Tuesday, November 07, 2017

Dumb Domiciles

The idea of lightweight high tech gear, much of it inheriting from aerospace, brings to mind the smattering of prototype bases wherein a small crew of science minded practice living on Mars.  Of course there's no way to quite simulate the true misery of that place, and the experience of learning new ropes here on Earth, in terms of lifestyle innovations, might actually provide a modicum of joy to the lucky participants.

Campers come in many breeds, from extreme to weekend station wagon types, lugging equipment to state parks.  Extremophiles tend towards Burning Man and Rainbow Gathering experiences, where they're up against the elements, other logistical challenges.  They're doing research.  Those pioneering new lifestyles are at work as much as at play.  Product placements go here.

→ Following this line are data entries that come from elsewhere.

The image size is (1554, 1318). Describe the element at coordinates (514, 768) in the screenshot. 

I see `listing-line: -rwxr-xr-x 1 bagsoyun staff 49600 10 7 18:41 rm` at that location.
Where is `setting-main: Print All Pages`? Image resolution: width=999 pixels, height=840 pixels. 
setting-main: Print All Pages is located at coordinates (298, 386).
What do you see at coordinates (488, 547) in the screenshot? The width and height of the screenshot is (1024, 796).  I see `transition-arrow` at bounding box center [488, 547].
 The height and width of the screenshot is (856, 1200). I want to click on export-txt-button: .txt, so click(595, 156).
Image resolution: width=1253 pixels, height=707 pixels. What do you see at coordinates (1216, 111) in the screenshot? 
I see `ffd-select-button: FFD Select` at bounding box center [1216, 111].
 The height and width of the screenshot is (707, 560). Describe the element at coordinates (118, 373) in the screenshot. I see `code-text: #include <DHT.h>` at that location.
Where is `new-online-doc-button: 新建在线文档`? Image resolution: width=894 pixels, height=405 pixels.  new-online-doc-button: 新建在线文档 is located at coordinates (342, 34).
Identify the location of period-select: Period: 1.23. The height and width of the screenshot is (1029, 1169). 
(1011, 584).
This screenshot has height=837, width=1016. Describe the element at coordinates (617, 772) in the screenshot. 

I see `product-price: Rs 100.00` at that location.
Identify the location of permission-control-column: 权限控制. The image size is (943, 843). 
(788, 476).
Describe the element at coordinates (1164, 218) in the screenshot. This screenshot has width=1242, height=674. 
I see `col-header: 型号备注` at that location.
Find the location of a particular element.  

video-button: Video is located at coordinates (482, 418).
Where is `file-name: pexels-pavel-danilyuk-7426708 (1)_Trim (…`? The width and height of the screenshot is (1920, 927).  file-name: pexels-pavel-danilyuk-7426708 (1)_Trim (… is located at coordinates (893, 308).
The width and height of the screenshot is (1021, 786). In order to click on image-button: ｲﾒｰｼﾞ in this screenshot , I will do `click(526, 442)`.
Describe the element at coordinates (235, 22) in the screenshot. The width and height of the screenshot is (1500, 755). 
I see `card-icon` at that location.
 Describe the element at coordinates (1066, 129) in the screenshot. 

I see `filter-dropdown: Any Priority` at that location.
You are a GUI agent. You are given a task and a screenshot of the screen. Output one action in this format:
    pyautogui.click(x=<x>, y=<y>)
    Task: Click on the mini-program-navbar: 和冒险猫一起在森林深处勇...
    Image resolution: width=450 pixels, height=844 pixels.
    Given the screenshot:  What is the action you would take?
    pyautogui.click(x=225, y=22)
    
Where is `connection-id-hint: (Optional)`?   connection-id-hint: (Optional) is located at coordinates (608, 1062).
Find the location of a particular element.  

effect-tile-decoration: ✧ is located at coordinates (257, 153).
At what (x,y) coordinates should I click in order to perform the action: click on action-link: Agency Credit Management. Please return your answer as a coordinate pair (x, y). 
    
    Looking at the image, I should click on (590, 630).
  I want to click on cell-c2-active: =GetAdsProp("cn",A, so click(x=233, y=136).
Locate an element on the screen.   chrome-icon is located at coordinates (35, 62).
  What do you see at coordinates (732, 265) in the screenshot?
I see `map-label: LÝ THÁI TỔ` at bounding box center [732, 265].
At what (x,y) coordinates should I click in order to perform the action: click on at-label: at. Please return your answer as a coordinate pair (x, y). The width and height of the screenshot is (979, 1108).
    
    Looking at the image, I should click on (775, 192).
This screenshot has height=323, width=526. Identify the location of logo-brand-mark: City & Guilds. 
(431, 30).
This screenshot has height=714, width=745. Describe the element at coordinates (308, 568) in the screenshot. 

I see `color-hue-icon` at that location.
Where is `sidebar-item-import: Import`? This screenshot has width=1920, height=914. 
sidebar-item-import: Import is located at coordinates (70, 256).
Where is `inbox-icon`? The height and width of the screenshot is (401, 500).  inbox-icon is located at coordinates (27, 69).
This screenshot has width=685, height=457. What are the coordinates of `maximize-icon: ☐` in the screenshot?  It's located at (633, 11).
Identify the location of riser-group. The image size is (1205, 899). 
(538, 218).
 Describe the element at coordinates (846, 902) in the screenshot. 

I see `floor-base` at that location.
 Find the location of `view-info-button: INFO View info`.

However, the aerospace sector said "no" to the invitation, for the most part, seeing easier profits in what's tried and tested:  weaponry contracts.  Peanut gallery opinions regarding early attempts to cross-fertilize civilian lifestyles with higher tech, must have scared off investors.  So are they happy with their portfolios?

We're left with piles of tools suitable for mass murder (Ka-ching!), chasing columns of refugees on foot, streaming from war crime centers towards mythical better living standards we have not been working to provide.  Even non-refugees are astonished how we've given up the fight for a better life, right when we had so much technology going for us.

Against this backdrop of humans unable to perform, even in their own self interest, comes the haunting tale of machines poised to seize the day and catapult themselves into government.  If we all bow down and become properly obsequious in the face of AI's edicts, then maybe those hiding behind the curtain will finally get their ultimate alibi?  "The computer made me do it".

Having bet the store on Endless War, there's a new urgency to finding the new Game Theory that will tell us why the losing strategy has been the correct one all along.  Deus ex machina will come in the form of exoneration:  we had no choice.  "Forgive me, as I know not what I do."  This is not a new development.  As Hannah Arendt pointed out:  evil is banal and just follows orders.  The best excuse is "everyone was doing it".

The counter-movement to the fatalistic one may be within Geekdom, with its more positive "world domination" hubris.  Rescuing humans from malign neglect, preventable starvation for example, remains a winners' goal.  Those who code tend to be less cowed by the claims of those hoping to speak for the Singularity when the time comes. "No, the computer didn't make you do anything, us either".  Geekdom is cosmopolitan and takes Spaceship Earth itself as our Promised Land (Moon included).

We could pitch this as an ideological showdown between the Transcendentalists and the Transhumanists.  The latter are more enamored of AI whereas the former tend to be more awed by intelligence that's non-artificial.  You'll find technophiles in both camps, as well as extremophiles.

The theater for this showdown is the university campus, what it looks like.  Are we expecting gothic arches and ivy?  Or do we expect to experiment with some of the latest engineering solutions to the refugee crisis?  What sort of career am I training for anyway?  Do I plan to help with cleanup, or am I here to make a mess?

The houses haven't gotten much smarter in in light of where we could be. I'm thinking they're ridiculously stupid.

The resources people waste, in their pursuit of a good life, is testament to the weakness of our Global U curriculum.

What campuses seem interested in experimental prototypes of tomorrow?  What FinTech will they experiment with?  Recruiters won't be looking for just anybody.  I've you've sided with the losers, you may not have what it takes to engage in more holistic forms of scholarship.  Having a lot of money doesn't make you a skilled player.  Imposter Syndrome is sometimes acute for a reason.